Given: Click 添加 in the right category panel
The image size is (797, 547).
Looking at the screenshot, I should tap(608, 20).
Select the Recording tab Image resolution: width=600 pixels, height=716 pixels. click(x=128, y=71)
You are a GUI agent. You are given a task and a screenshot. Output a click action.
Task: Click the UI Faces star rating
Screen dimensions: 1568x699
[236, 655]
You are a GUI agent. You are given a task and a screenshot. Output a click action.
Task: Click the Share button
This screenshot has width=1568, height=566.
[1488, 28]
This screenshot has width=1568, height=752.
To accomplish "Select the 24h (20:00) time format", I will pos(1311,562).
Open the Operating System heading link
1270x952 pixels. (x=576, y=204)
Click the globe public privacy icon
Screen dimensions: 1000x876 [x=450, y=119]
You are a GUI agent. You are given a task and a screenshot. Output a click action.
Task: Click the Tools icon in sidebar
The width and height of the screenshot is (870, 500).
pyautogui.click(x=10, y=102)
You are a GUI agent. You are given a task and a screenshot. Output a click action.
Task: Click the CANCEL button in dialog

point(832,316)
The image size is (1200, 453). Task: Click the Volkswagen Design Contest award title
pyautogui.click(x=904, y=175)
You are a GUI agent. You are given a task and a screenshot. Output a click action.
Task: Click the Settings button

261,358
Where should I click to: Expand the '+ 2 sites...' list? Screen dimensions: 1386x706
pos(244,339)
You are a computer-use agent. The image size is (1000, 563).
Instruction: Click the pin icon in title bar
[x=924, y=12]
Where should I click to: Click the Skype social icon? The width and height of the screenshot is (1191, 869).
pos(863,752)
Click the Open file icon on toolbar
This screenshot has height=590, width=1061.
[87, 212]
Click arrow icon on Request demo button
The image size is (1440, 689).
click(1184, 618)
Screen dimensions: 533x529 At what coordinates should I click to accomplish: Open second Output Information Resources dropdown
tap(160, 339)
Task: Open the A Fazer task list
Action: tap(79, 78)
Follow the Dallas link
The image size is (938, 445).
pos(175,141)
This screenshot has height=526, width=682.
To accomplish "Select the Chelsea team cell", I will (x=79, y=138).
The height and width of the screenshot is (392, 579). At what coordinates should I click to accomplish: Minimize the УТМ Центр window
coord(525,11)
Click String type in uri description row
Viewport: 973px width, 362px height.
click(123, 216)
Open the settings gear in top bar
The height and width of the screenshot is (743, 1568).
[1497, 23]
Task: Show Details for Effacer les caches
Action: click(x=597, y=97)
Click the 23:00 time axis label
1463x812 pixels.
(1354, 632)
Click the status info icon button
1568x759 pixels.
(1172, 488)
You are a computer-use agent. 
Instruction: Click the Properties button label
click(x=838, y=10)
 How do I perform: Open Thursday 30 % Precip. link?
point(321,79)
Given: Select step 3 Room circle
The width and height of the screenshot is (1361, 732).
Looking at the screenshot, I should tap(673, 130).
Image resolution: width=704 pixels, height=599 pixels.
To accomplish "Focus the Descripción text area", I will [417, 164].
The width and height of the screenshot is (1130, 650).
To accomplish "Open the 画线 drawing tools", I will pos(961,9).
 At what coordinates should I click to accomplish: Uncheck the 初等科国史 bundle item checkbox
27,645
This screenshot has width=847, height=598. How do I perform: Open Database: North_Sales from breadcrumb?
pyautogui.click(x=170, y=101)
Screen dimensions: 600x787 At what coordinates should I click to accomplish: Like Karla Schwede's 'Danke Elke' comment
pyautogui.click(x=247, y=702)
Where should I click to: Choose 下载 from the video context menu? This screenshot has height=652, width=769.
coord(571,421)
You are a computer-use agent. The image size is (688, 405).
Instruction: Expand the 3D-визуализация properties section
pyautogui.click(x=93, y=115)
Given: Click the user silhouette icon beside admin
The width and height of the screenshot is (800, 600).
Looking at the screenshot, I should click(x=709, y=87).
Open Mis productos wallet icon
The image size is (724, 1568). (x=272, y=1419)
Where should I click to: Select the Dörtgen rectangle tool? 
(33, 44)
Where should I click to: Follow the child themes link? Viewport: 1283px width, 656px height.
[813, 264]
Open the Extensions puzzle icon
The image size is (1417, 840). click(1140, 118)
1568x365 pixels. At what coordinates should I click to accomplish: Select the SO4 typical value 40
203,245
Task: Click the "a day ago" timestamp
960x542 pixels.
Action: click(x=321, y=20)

▸ **Task directions**
For the string "will", give the number of lines in the records that contain it and nothing besides.

▸ **Output**
4